Ridgetop and I got pooped and peed on, at one point pee was dripping down her arm and my husband, ever the gentleman, kindly wiped it off. I got kicked in the ribs. I was filthy, poopy, blood on my shirt, I woke up with a myriad of interesting bruises. Gosh we had FUN!

We only sheared 5 Sheep, the lambs going to slaughter can keep their BAD TOUPEES.


----------



## AmberLops (Aug 12, 2019)

Looks like you guys had tons of fun!!


----------



## Baymule (Aug 12, 2019)

We did have fun! @Ridgetop and her husband will come back again before heading back home. @Devonviolet and her husband will come over and we will have lunch, visit and do fecal exams. I tell ya' I know how to throw a party! What could be more fun than digging in doo-doo? DV will bring fecal samples from her goats and we'll look for worm eggs. Great topic for lunch, huh?


----------



## Mike CHS (Aug 12, 2019)

I can't say I've ever had a Poop Party.


----------



## Baymule (Aug 12, 2019)

Mike CHS said:


> I can't say I've ever had a Poop Party.


@Ridgetop brought some wine, plus we went to Miranda Lambert's parents store in Lindale, where she bought 2 more bottles. I think we are going to have a Loopy Poopy Party!


----------



## AmberLops (Aug 12, 2019)

Baymule said:


> @Ridgetop brought some wine, plus we went to Miranda Lambert's parents store in Lindale, where she bought 2 more bottles. I think we are going to have a Loopy Poopy Party!


HA HA!


----------



## Baymule (Dec 7, 2019)

I ran the sheep through the chute today. I did it by myself because of BJ having cataract surgery and he can't lift, bend over or be in a dusty environment. That pretty much rules out everything around here, it's driving him nuts. I needed to give Domino a CDT shot, which I was able to do, thanks to this beautiful, lovely, equipment. I took fecal samples, by myself, it took a little longer because it is real handy to have BJ on the outside handing me stuff, but I got it done.


----------



## Mike CHS (Dec 7, 2019)

I can't imagine doing without a chute system.


----------



## Baymule (Dec 8, 2019)

The flying tackle system doesn’t work near as well as the chute. LOL Ringo is so hard to get a sample from, but I got him figured out. I put him in the short chute by himself with a pan of Feed. He jumps from side to side, gets annoyed and angry but greed for Feed overrides his dislike of me digging for doodoo. Hahaha! I win!


----------



## Baymule (Jan 8, 2020)

I made a modification on the stanchion today. I’ve been rolling it around in my head, like a BB rolling around in a clothes dryer.  We cut a hog panel in half, I used hay twine to tie it to the stanchion. My reasoning is to make sides to better guide the sheep up the little ramp. I still wound up putting a halter on the ewes and dragging them up the ramp. 
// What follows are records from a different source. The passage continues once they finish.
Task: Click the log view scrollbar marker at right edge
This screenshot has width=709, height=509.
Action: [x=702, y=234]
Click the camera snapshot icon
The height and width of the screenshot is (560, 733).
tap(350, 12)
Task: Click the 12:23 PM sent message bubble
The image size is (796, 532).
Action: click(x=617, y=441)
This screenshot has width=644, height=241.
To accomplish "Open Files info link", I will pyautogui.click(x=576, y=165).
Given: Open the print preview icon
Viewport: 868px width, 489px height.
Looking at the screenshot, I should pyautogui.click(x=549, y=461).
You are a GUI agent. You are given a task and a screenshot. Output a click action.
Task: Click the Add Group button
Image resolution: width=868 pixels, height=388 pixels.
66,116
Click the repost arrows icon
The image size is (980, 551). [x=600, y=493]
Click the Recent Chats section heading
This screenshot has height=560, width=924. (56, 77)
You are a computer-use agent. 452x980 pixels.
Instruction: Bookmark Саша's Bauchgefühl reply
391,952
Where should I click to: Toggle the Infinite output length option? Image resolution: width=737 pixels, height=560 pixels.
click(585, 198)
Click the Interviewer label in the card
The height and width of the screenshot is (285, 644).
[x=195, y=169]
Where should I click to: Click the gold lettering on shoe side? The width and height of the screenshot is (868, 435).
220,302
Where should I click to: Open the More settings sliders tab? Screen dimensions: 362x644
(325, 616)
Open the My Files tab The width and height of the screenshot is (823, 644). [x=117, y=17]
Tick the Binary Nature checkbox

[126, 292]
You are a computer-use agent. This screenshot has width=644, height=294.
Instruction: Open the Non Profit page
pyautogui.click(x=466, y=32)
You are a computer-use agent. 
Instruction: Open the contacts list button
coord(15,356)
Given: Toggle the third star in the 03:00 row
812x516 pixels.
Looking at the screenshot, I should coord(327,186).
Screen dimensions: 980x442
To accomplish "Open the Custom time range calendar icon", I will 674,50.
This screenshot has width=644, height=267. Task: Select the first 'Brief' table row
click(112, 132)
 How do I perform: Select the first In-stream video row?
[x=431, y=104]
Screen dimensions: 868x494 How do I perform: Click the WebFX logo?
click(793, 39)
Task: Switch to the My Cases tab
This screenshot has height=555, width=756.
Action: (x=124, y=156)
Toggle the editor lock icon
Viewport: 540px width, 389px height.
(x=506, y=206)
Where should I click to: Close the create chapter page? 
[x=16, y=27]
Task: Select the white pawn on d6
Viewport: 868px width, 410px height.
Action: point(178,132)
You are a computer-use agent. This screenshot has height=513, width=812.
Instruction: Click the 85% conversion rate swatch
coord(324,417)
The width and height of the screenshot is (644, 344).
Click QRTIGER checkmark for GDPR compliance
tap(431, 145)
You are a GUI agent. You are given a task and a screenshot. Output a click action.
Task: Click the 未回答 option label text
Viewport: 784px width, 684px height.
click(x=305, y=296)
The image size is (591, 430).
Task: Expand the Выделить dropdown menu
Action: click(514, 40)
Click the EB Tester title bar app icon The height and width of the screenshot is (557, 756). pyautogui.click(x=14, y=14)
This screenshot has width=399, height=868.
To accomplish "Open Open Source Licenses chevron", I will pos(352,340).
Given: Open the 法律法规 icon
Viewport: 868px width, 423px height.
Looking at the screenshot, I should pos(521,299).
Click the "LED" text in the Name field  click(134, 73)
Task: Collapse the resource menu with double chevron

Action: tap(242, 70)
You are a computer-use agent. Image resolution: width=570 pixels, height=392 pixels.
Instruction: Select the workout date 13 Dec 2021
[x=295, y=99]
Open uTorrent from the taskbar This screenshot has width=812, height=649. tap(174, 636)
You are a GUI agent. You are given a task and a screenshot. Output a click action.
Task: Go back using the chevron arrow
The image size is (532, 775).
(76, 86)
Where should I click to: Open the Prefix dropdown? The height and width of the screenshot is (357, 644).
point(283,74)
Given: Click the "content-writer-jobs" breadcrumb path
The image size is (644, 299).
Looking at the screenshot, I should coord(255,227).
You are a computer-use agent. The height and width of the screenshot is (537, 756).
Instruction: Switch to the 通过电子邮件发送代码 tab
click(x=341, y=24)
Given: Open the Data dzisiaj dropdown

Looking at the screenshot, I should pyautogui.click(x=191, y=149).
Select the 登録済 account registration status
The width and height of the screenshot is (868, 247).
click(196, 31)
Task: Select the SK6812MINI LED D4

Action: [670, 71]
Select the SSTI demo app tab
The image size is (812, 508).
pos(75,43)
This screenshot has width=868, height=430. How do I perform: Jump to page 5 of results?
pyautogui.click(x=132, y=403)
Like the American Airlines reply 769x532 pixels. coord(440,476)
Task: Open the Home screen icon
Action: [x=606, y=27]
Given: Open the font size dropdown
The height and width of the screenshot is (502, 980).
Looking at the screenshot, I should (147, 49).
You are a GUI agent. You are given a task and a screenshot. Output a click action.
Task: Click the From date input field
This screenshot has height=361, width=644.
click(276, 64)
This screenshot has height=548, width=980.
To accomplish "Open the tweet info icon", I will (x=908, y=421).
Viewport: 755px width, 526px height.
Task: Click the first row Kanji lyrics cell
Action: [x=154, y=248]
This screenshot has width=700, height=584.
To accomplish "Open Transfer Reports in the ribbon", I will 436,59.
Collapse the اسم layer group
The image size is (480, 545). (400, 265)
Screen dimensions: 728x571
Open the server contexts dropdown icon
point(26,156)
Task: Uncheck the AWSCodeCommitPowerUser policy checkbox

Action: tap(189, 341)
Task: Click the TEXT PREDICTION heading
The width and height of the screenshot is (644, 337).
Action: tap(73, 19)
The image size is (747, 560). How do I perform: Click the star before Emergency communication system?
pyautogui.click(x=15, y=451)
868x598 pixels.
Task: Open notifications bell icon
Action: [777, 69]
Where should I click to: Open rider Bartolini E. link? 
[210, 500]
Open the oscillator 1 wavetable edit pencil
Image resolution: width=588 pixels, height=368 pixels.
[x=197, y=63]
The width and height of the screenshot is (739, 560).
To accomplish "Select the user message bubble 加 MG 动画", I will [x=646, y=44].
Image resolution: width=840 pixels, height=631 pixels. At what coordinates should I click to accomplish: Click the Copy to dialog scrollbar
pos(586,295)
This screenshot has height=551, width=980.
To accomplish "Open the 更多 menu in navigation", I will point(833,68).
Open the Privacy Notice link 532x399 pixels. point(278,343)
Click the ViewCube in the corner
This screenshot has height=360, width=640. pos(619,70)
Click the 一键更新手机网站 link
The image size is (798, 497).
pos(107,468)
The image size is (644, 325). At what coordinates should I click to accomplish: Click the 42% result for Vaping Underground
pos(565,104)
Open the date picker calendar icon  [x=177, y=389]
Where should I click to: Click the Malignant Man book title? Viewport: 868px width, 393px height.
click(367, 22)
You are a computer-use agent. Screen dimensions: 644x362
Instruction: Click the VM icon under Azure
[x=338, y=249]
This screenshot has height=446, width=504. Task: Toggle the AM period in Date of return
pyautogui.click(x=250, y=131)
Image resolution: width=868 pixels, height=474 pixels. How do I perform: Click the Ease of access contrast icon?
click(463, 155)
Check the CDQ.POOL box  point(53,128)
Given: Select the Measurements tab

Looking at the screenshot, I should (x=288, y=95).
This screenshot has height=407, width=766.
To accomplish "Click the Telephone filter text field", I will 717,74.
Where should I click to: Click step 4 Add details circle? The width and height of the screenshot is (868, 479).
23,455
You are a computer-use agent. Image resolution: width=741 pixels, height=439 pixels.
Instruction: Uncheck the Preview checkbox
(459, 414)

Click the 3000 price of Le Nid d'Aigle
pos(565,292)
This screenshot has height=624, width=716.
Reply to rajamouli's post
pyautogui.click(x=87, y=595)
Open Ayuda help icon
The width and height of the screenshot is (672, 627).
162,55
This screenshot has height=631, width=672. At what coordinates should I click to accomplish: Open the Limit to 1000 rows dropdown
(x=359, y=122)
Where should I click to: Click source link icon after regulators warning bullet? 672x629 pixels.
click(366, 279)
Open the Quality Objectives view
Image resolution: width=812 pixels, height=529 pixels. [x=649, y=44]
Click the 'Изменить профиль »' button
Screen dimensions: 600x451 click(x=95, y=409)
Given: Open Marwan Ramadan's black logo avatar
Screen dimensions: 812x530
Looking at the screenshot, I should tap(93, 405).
I bought a new head piece for goats with a tray for Feed. I had the sheep head piece for sheep, no Feed tray! I’m trying to make it a better experience for them (food) and me (trimming hooves). 

I have to say, having that Feed tray made a world of difference. They didn’t fight and kick hardly at all. Having the hog panel on the side made it a little harder to get to their feet, but this was a first run, it will get better. When I was through, I removed the head piece and they jumped down. 

First up was Scottie, she stretched out for Feed in my hand, but I finally had to get the halter.






She was fairly calm and busy eating. 





Then it was Ringo’s turn. Haha, he charged up the ramp and put his big head around the head piece and stuck his head in the tray! 





I pushed his head back and through the head piece. If was fine with him, as long as he had Feed! 





Gosh I love that boy! 

I worked the sheep, lured with feed, dragged with halter and rope, trimmed hooves, took fecal samples and got a good workout. I’m tired. 

Hopefully I will be able to train them to walk up the ramp and the sides will guide them. I guided Aria and Latigo up the ramp and gave them feed. 

Lily went up the ramp, dashed for the gap between the head piece and end of the hog panel on the side, jumped through it and ran. I’ll run them through again soon and I’ll have to think of something else for her. 

BJ wanted to help today, but his knee was swollen and painful from all the work we’ve been doing lately.


----------



## Mike CHS (Jan 8, 2020)

That boy is one of a kind.

You think a short panel ran across and under the feeder might work?  They (or most) won't try to go over something even at that height.  It could even be a piece of plywood for the solid visual affect.


----------



## Xerocles (Jan 8, 2020)

You and I both know I don't know squat about sheep. But a potential low tech way to get them to the head piece. Food container (attached to a line) sitting on the floor. Gate closes behind, food in sight ahead. Then, from the headpiece, pull the line til they reach the installed food pan. Easier to pull a food pan than to pull a halter wearing sheep? (I know how you like "illustrations", but I'm NOT a teacher, farm or otherwise.)


----------



## Baymule (Jan 8, 2020)

I was thinking along that same line. A couple of them are squirrely, Lily and her mom, Lady Baa Baa. I've been thinking about a hog or cow panel section to form a sort of a squeeze chute to immobilize them. Lady Baa Baa used to come to me for petting and attention-----until I started doing fecals. She hates it and will not forgive me.  I have to chase her around in the short chute to get a fecal sample, getting stomped and banging my knees around. I think she might have sprained my wrist today, it hurts. Oh well.  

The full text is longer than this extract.